Apple calls this approach "app thinning".
Also remember that Google Play Store could serve whichever APK it liked right now - the signing keys aren't surfaced in UI on Android (or iOS for that matter).
I am curious what are good solutions to this problem? Compile your OS (and any other software) from source?
You have to rely on a distribution that has a many-eyes review policy and has security conscious users.
That's blatantly understating how many packages are reproducible.
Multiple people can grab the sources from the developer, review and apply the patches, build the package and publish the resulting hash. With reproducible builds, all people end up with the same hash, which should also be the same for the pre-built package in the repository.
In other words, instead of trusting one single person (the maintainer) you split the trust across multiple people. This is definitely an improvement thanks to reproducible builds.
And, there are large tech firms doing this already.
With the upcoming change, we loose this verification when using Google's app store.
Developers can still create key pairs themselves and upload them to Google. So they can still publish their public key if they want and you can be certain that APKs distributed from somewhere other than Play were definitely signed by the developer.
I think this is exactly the bit people don't like. I don't want them to "own" my operating system.
In the case of Apple, I agree. It doesn't make sense to use their ecosystem without trusting them fully.
However, in the case of Android / Google Play, right now the developers have the option to choose between APKs and App Bundles. Why take away that choice? If App Bundles are superior, then developers will choose that option freely. (Google Play is already really pushy when recommending to use App Bundles.)
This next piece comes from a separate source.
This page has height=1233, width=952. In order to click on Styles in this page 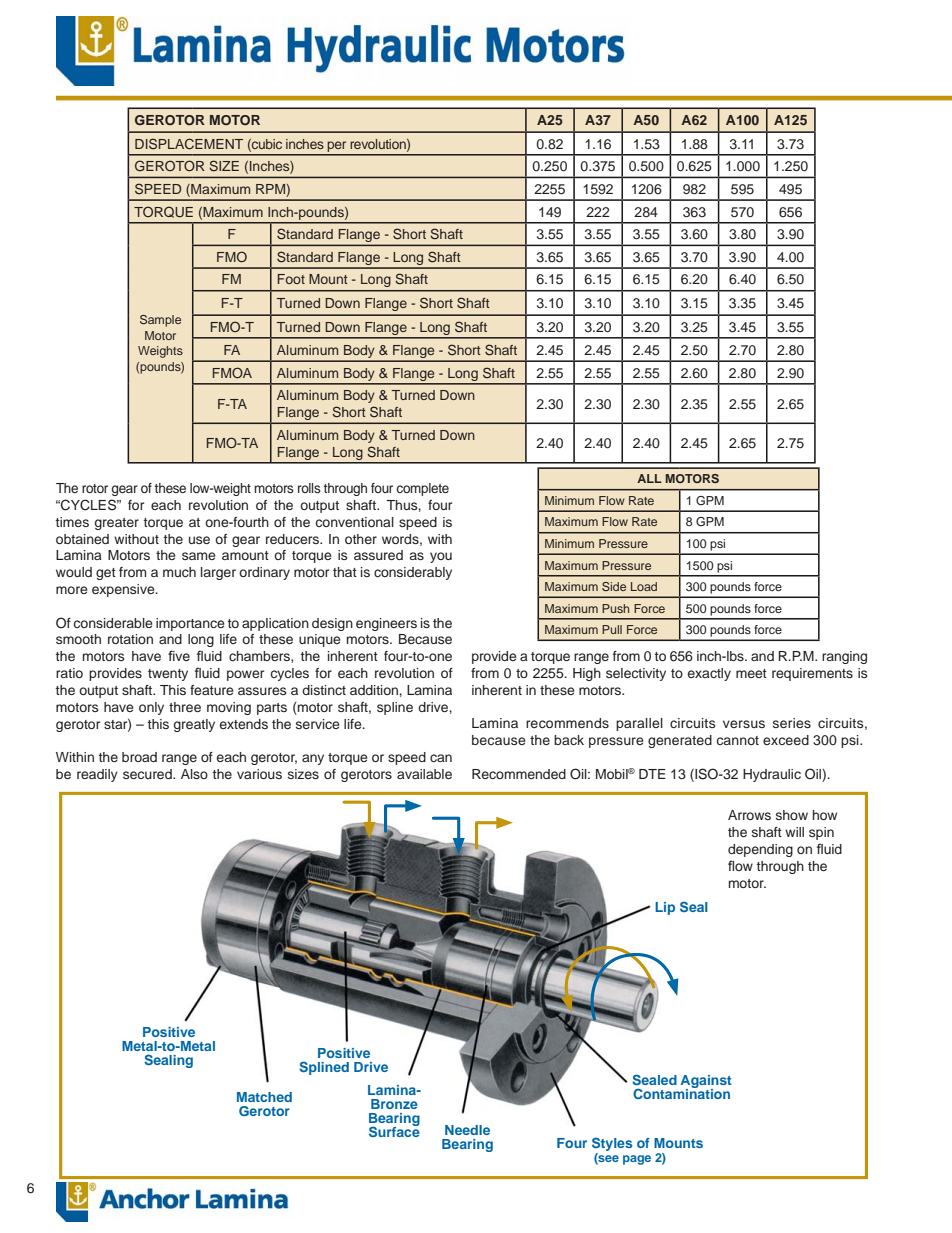, I will do `click(612, 1145)`.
Upstream can sign or otherwise indicate integrity (e.g., Git revision checksums) of all individual source files. This ... becomes tedious to check, but can be checked against Debian sources to identify where any changes might reside. Note that this still applies only to sources rather than builds, though it's an option. It's likely not an option in wide use.
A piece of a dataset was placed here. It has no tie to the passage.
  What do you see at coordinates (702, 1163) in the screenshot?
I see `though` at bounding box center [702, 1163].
Debian also ships sources rather than builds, which can be built directly on your own systems (or within your own build-and-distribution network). Debian's had a "reproducible builds" initiative for some years (https://wiki.debian.org/ReproducibleBuilds), and this covers a fair number of packages (I don't have a count offhand), though there are notable exceptions of packages which are simply too complex to build reproducibly. I think the September 2020 summit notes are the best current overview of status, tools, and issues: https://reproducible-builds.org/reports/2020-09/
And, unlike Google Play, it's possible to download from any arbitrary Debian mirror without authentication. Authentication-prior-to-download could lead to branching logic for user-specific modified packages being delivered. Another option of course being for a generically-modified package that targets a single user or specified set of narrow criteria.
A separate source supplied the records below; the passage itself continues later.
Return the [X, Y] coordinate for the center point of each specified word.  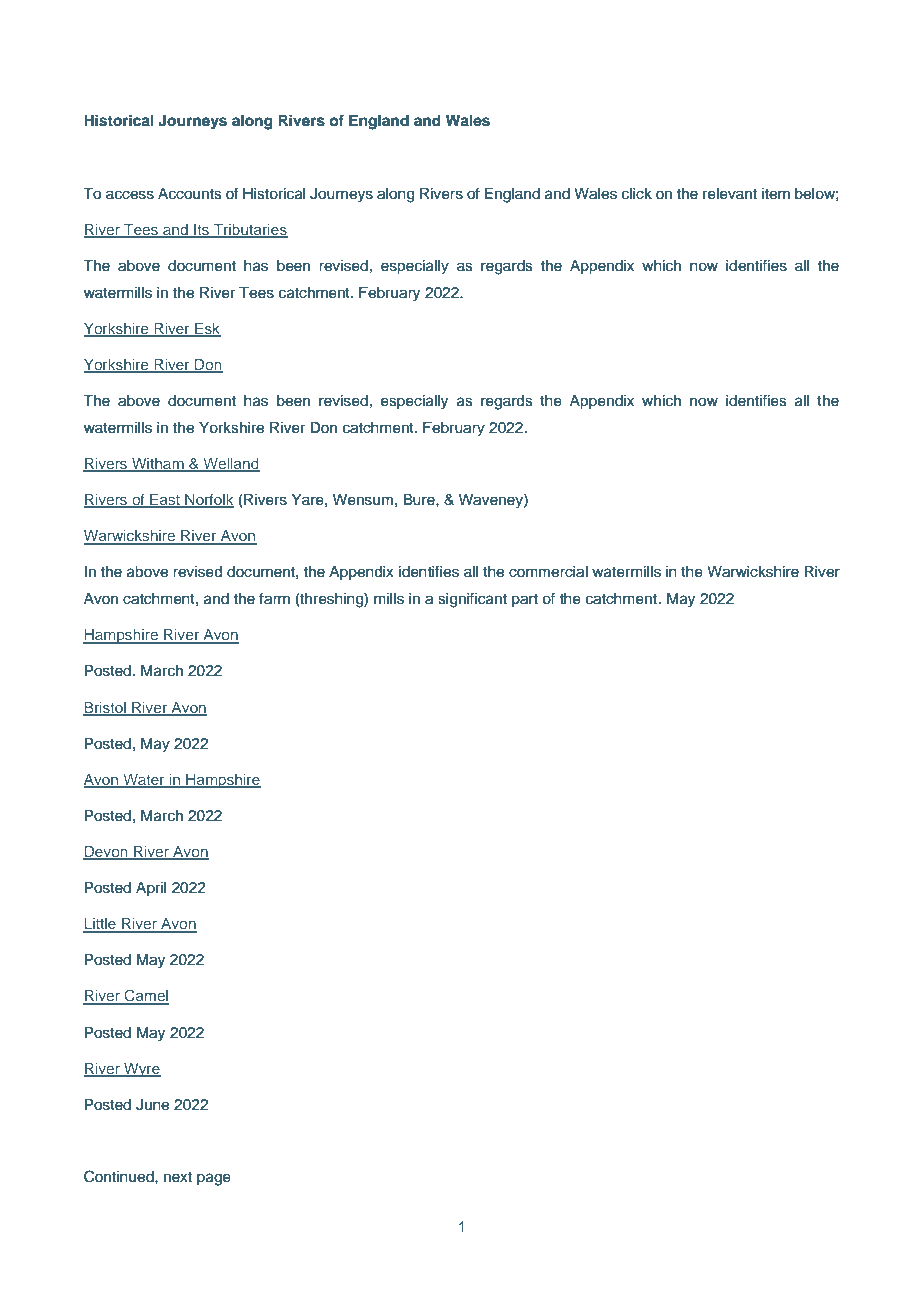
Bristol [105, 708]
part [525, 600]
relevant [730, 194]
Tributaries [250, 230]
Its [201, 230]
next [178, 1177]
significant [472, 600]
With Google the entire process is completely opaque, they do everything behind closed doors, and can hand different users different blobs on demand.
Ultimately with Google, you only have Google's word for what they're doing, and you know they have the capability to provide different versions to different users on demand of an NSL. With Debian, they have no way to attack a specific user, and you fully have the ability to "check their work."
Maybe they can release a tool to create APKs from App Bundles locally (maybe call it, idk, 'bundletool' or something like that). They could also make it so the Google Play Console allows developers to choose between uploading APKs or an App Bundle, and communicating the pros/cons of both methods. That way, a developer (not Google) can choose which option is best for their business and their customers!
Sound good to me at least (although to be fair, I don't have an ulterior motives or bad intentions)
I wonder if internally they either have this ability or this constraint is only required for non Google app developers?